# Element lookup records
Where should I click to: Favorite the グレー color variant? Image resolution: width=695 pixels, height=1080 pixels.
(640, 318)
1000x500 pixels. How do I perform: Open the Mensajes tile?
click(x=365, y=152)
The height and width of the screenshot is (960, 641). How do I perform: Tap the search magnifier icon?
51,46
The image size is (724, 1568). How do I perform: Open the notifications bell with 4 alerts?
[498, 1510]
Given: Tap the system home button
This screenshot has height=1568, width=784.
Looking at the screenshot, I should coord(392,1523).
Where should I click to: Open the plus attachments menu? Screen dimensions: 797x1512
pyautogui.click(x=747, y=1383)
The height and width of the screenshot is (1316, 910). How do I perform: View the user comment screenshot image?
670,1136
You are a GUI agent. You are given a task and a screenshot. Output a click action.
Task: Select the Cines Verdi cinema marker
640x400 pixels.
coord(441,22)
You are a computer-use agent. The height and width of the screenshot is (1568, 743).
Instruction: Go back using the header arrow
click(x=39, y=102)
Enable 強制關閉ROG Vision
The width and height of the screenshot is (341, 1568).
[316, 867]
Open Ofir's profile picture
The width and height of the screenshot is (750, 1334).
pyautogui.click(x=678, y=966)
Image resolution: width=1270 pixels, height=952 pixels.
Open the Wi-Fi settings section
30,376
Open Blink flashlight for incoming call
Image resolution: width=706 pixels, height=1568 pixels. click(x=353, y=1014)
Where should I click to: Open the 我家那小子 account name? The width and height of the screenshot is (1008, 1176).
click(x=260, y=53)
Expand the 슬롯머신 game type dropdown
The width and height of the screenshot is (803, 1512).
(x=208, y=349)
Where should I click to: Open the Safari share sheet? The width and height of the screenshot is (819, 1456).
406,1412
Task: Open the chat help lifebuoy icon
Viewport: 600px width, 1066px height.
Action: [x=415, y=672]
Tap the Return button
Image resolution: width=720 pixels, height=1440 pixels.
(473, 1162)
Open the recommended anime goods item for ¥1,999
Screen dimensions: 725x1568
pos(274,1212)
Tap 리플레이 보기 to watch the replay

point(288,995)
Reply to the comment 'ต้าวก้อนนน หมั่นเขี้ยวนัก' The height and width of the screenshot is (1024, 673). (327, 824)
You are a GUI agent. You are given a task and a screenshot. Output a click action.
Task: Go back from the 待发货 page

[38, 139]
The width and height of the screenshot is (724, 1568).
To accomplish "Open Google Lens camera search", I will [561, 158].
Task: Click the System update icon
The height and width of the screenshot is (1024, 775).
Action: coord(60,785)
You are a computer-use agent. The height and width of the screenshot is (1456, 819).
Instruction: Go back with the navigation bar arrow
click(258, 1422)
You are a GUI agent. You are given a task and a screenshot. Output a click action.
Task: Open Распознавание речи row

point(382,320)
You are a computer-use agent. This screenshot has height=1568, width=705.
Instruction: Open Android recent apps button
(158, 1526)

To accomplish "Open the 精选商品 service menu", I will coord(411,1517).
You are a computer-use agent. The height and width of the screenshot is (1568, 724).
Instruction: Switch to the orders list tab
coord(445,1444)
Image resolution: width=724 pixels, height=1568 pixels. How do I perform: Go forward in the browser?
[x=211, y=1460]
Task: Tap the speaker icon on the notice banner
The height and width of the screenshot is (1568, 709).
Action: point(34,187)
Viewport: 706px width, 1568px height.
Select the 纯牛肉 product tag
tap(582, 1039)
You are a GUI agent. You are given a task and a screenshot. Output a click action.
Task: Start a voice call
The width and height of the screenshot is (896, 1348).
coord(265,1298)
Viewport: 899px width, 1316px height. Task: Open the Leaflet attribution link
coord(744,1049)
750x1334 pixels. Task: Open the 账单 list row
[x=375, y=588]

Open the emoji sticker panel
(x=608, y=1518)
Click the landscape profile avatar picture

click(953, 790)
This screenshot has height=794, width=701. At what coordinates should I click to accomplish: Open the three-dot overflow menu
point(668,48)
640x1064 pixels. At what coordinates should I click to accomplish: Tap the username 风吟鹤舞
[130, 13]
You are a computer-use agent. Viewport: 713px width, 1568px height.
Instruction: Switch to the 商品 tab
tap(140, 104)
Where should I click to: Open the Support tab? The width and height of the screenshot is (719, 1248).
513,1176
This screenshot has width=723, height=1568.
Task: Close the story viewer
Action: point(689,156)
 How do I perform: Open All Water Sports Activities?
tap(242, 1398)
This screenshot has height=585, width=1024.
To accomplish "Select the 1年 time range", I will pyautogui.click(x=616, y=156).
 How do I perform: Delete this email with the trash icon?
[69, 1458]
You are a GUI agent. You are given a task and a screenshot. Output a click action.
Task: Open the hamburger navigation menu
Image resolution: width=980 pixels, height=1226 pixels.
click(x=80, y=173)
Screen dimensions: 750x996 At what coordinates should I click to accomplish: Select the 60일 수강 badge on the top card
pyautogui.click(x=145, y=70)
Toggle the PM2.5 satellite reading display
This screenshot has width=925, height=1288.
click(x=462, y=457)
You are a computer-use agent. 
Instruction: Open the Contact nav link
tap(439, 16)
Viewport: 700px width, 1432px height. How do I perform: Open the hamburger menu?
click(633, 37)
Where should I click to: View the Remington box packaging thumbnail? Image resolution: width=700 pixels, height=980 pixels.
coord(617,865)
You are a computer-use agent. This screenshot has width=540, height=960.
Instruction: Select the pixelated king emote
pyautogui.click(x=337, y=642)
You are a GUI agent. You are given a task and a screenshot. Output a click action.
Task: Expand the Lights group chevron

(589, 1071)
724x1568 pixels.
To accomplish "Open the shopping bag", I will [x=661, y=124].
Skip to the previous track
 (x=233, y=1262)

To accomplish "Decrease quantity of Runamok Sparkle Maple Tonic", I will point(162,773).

# THE REQUEST
Print every one of the lines above again, unchanged and in the same order.

# THE SOLUTION
Where should I click to: Favorite the グレー color variant? Image resolution: width=695 pixels, height=1080 pixels.
(640, 318)
1000x500 pixels. How do I perform: Open the Mensajes tile?
click(x=365, y=152)
The height and width of the screenshot is (960, 641). How do I perform: Tap the search magnifier icon?
51,46
The image size is (724, 1568). How do I perform: Open the notifications bell with 4 alerts?
[498, 1510]
Given: Tap the system home button
This screenshot has height=1568, width=784.
Looking at the screenshot, I should coord(392,1523).
Where should I click to: Open the plus attachments menu? Screen dimensions: 797x1512
pyautogui.click(x=747, y=1383)
The height and width of the screenshot is (1316, 910). How do I perform: View the user comment screenshot image?
670,1136
You are a GUI agent. You are given a task and a screenshot. Output a click action.
Task: Select the Cines Verdi cinema marker
640x400 pixels.
coord(441,22)
You are a computer-use agent. The height and width of the screenshot is (1568, 743).
Instruction: Go back using the header arrow
click(x=39, y=102)
Enable 強制關閉ROG Vision
The width and height of the screenshot is (341, 1568).
[316, 867]
Open Ofir's profile picture
The width and height of the screenshot is (750, 1334).
pyautogui.click(x=678, y=966)
Image resolution: width=1270 pixels, height=952 pixels.
Open the Wi-Fi settings section
30,376
Open Blink flashlight for incoming call
Image resolution: width=706 pixels, height=1568 pixels. click(x=353, y=1014)
Where should I click to: Open the 我家那小子 account name? The width and height of the screenshot is (1008, 1176).
click(x=260, y=53)
Expand the 슬롯머신 game type dropdown
The width and height of the screenshot is (803, 1512).
(x=208, y=349)
Where should I click to: Open the Safari share sheet? The width and height of the screenshot is (819, 1456).
406,1412
Task: Open the chat help lifebuoy icon
Viewport: 600px width, 1066px height.
Action: [x=415, y=672]
Tap the Return button
Image resolution: width=720 pixels, height=1440 pixels.
(473, 1162)
Open the recommended anime goods item for ¥1,999
Screen dimensions: 725x1568
pos(274,1212)
Tap 리플레이 보기 to watch the replay

point(288,995)
Reply to the comment 'ต้าวก้อนนน หมั่นเขี้ยวนัก' The height and width of the screenshot is (1024, 673). (327, 824)
You are a GUI agent. You are given a task and a screenshot. Output a click action.
Task: Go back from the 待发货 page

[38, 139]
The width and height of the screenshot is (724, 1568).
To accomplish "Open Google Lens camera search", I will [561, 158].
Task: Click the System update icon
The height and width of the screenshot is (1024, 775).
Action: coord(60,785)
You are a computer-use agent. The height and width of the screenshot is (1456, 819).
Instruction: Go back with the navigation bar arrow
click(258, 1422)
You are a GUI agent. You are given a task and a screenshot. Output a click action.
Task: Open Распознавание речи row

point(382,320)
You are a computer-use agent. This screenshot has height=1568, width=705.
Instruction: Open Android recent apps button
(158, 1526)

To accomplish "Open the 精选商品 service menu", I will coord(411,1517).
You are a computer-use agent. The height and width of the screenshot is (1568, 724).
Instruction: Switch to the orders list tab
coord(445,1444)
Image resolution: width=724 pixels, height=1568 pixels. How do I perform: Go forward in the browser?
[x=211, y=1460]
Task: Tap the speaker icon on the notice banner
The height and width of the screenshot is (1568, 709).
Action: point(34,187)
Viewport: 706px width, 1568px height.
Select the 纯牛肉 product tag
tap(582, 1039)
You are a GUI agent. You are given a task and a screenshot. Output a click action.
Task: Start a voice call
The width and height of the screenshot is (896, 1348).
coord(265,1298)
Viewport: 899px width, 1316px height. Task: Open the Leaflet attribution link
coord(744,1049)
750x1334 pixels. Task: Open the 账单 list row
[x=375, y=588]

Open the emoji sticker panel
(x=608, y=1518)
Click the landscape profile avatar picture

click(953, 790)
This screenshot has height=794, width=701. At what coordinates should I click to accomplish: Open the three-dot overflow menu
point(668,48)
640x1064 pixels. At what coordinates should I click to accomplish: Tap the username 风吟鹤舞
[130, 13]
You are a computer-use agent. Viewport: 713px width, 1568px height.
Instruction: Switch to the 商品 tab
tap(140, 104)
Where should I click to: Open the Support tab? The width and height of the screenshot is (719, 1248).
513,1176
This screenshot has width=723, height=1568.
Task: Close the story viewer
Action: point(689,156)
 How do I perform: Open All Water Sports Activities?
tap(242, 1398)
This screenshot has height=585, width=1024.
To accomplish "Select the 1年 time range", I will pyautogui.click(x=616, y=156).
 How do I perform: Delete this email with the trash icon?
[69, 1458]
You are a GUI agent. You are given a task and a screenshot. Output a click action.
Task: Open the hamburger navigation menu
Image resolution: width=980 pixels, height=1226 pixels.
click(x=80, y=173)
Screen dimensions: 750x996 At what coordinates should I click to accomplish: Select the 60일 수강 badge on the top card
pyautogui.click(x=145, y=70)
Toggle the PM2.5 satellite reading display
This screenshot has width=925, height=1288.
click(x=462, y=457)
You are a computer-use agent. 
Instruction: Open the Contact nav link
tap(439, 16)
Viewport: 700px width, 1432px height. How do I perform: Open the hamburger menu?
click(633, 37)
Where should I click to: View the Remington box packaging thumbnail? Image resolution: width=700 pixels, height=980 pixels.
coord(617,865)
You are a computer-use agent. This screenshot has width=540, height=960.
Instruction: Select the pixelated king emote
pyautogui.click(x=337, y=642)
You are a GUI agent. You are given a task and a screenshot. Output a click action.
Task: Expand the Lights group chevron

(589, 1071)
724x1568 pixels.
To accomplish "Open the shopping bag", I will [x=661, y=124].
Skip to the previous track
 (x=233, y=1262)

To accomplish "Decrease quantity of Runamok Sparkle Maple Tonic", I will point(162,773).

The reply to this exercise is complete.